Sri Lanka Legends finished second in Points Table, winning five games, against Australia Legends, West Indies Legends, South Africa Legends, Bangladesh Legends, and England Legends. They lost their only match against India Legends right before the tournament was called off due to COVID-19 pandemic. They faced South Africa Legends in the second semi-final at the Shaheed Veer Narayan Singh International Cricket Stadium in Raipur winning by 8 wickets.

League stage
During the league stage in March 2020, they played against each other, where India Legends defeated Sri Lanka Legends by 5 wickets.

Match

Match officials
The match was umpired by India's Sudhir Asnani and Amiesh Saheba. Indian great Gundappa Vishwanath was the match referee, along with India's Umesh Dubey being the TV umpire and Sanjay Hazare as the fourth umpire.

Details
Sri Lanka Legends won the toss and chose to field first, with Rangana Herath opening the bowling. Indian openers Virender Sehwag and Sachin Tendulkar started cautiously, with Sehwag getting dismissed to Herath, for 10 runs, after he had hit him for a six, the previous delivery.

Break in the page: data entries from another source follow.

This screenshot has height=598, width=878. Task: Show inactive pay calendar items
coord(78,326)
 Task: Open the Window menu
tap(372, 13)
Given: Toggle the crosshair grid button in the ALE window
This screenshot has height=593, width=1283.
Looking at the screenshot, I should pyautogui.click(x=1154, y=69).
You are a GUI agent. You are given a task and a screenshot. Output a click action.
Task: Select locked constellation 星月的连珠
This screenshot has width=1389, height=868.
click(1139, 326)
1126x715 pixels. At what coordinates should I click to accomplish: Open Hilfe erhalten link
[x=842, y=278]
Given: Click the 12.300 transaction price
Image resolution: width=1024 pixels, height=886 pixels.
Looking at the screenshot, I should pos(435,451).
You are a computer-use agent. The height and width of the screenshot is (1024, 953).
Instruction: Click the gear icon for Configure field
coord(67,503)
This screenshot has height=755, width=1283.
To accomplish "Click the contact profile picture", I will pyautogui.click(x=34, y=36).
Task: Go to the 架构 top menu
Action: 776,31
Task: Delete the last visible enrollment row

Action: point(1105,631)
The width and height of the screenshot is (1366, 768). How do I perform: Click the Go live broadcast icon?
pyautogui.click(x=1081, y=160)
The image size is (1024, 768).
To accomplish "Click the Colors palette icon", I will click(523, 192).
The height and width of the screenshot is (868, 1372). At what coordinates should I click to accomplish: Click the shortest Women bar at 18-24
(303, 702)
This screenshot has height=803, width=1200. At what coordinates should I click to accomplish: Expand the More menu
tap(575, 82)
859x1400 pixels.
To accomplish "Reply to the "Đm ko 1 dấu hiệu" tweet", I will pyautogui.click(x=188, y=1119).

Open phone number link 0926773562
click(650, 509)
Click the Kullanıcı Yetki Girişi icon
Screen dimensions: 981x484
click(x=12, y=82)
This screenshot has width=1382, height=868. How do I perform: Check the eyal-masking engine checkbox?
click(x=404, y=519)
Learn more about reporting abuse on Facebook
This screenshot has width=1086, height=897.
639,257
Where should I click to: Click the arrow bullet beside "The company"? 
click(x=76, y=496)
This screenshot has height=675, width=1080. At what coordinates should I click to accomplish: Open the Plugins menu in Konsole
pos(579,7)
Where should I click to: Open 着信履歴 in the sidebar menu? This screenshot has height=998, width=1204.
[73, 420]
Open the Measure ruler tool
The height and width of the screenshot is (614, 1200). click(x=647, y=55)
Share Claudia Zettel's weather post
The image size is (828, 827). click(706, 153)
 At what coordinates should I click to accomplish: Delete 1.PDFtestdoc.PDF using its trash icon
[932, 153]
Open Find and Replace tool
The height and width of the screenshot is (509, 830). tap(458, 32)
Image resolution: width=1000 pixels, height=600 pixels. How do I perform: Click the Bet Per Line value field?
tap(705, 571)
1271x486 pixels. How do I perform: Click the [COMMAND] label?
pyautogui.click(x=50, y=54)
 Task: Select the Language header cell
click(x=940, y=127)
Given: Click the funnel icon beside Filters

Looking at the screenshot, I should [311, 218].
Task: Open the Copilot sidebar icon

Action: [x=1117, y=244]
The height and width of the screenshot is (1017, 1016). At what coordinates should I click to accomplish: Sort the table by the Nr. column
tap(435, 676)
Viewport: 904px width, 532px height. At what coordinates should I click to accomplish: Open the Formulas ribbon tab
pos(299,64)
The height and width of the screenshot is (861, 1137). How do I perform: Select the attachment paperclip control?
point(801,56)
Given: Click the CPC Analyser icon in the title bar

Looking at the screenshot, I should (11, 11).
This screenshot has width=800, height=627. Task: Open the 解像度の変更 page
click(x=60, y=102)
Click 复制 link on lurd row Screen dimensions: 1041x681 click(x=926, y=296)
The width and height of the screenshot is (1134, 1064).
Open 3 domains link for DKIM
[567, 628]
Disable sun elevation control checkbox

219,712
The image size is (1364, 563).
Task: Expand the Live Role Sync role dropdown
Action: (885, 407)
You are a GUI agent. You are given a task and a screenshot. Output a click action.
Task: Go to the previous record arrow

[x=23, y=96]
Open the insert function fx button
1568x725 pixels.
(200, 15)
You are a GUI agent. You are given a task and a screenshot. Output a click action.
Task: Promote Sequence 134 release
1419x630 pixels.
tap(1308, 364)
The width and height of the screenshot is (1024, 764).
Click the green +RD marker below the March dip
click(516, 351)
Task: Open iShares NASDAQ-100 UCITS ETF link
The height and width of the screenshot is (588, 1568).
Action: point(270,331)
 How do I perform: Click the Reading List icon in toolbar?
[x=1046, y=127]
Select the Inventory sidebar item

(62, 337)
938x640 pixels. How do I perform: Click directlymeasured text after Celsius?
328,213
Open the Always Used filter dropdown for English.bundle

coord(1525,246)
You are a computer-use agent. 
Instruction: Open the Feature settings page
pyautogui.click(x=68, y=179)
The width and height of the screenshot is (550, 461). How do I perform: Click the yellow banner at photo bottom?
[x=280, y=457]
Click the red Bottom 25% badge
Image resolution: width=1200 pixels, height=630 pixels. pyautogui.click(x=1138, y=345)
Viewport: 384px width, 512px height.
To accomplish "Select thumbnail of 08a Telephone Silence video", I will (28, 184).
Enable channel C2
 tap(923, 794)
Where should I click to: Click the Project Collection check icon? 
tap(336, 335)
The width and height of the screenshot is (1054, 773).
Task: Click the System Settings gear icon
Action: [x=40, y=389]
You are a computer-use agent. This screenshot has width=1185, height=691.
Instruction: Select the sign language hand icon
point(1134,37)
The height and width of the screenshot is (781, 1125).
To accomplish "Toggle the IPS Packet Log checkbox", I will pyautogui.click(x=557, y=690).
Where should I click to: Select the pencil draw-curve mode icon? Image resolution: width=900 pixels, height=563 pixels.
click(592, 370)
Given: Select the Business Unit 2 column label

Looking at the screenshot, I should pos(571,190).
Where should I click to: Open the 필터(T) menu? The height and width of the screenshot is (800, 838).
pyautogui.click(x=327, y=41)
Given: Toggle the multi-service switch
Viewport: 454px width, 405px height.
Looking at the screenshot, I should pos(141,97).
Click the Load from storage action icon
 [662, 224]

Subramanian Badrinath showed a promising start but was dismissed by Jayasuriya for 7 runs. Yuvraj Singh was joined by Tendulkar and had a partnership of 43 runs before Tendulkar was dismissed for 30 runs, by Farveez Maharoof. After Tendulkar's dismissal, Yuvraj Singh, who was playing cautiously switched his gears and attacked Sri Lankan bowlers all over the park, with his hitting. He was well supported by Yusuf Pathan, who went berserk after the bowlers, with his clean hitting. They both shared a partnership of 85 runs, with both batsmen scoring half-centuries. In the 18th over, Yuvraj Singh was dismissed for well-made 60 runs, with Irfan Pathan joining his elder brother, who played a 3-ball cameo for his 8 runs which included a six off the last ball of the innings, while Yusuf Pathan remained unbeaten on 62*. India Legends reached 181/4 at the end of their innings.

Sri Lanka Legends in reply made a good start with Jayasuriya and Dilshan scoring 62 runs during the powerplay, with both openers going after the Indian bowlers. Dilshan was the first one to be dismissed by Yusuf Pathan, who was in good form throughout the tournament. Jayasuriya, batting with an injury struggled to run between the wickets but was hitting boundaries timely. Eventually, after Jaysauriya's dismissal, a mini-collapse occurred with Sri Lankan Legends being reduced to 91/4 at the 13th over, with Silva and Tharanga also getting dismissed cheaply. After Chinthakha Jayasinghe and Kaushalya Weeraratne started hammering the Indian bowlers and had a good partnership of 64 runs, the match was slightly in favor of Sri Lankans, with 30 runs required in the last 2 overs. After Weeraratne's dismissal, all hopes were lost and eventually Sri Lanka Legends managed to reach 167/7 at the end of their innings, with India Legends winning by 14 runs to win the inaugural Road Safety World Series.

Scorecard
1st innings

Fall of wickets: 1–19 (Sehwag, 2.5 ov), 2–35 (Badrinath, 4.2 ov), 3–78 (Tendulkar, 10.3 ov), 4–163 (Yuvraj Singh, 18.2 ov)

2nd innings

Fall of wickets: 1-62 (Tillakaratne Dilshan, 7.2 ov), 2-65 (Chamara Silva, 8.1 ov), 3-83 (Sanath Jayasuriya, 11.1 ov), 4-91 (Upul Tharanga, 12.5 ov), 5-155 (Kaushalya Weeraratne, 18.4 ov), 6-167 (Chinthaka Jayasinghe, 19.5 ov), 7-167 (Farveez Maharoof, 19.6 ov)

Post-match ceremony and celebrations
In the post-match presentation, the Sri Lanka Legends captain Tillakaratne Dilshan congratulated the Indians on their win by praising their all-round performance. He admitted that  Yusuf Pathan's batting took the match away from them even though they bowled well in the initial overs. He praised his teammates, who played well throughout the tournament, and praised Jayasuriya's batting. He also enjoyed being part of the tournament and the support from the crowd his team received.

The India Legends captain Sachin Tendulkar thanked the support from the crowd and applauded them. He also wanted to spread the message of Road Safety awareness by winning the trophy on behalf of six teams that took part in the tournament.

During the ceremony, Yusuf Pathan was adjudged Man of the Match in the finals for his 62* and 2/26. Tillakaratne Dilshan for his all-round performance throughout the tournament was chosen Player of the Tournament having scored 271 runs and taking 12 wickets.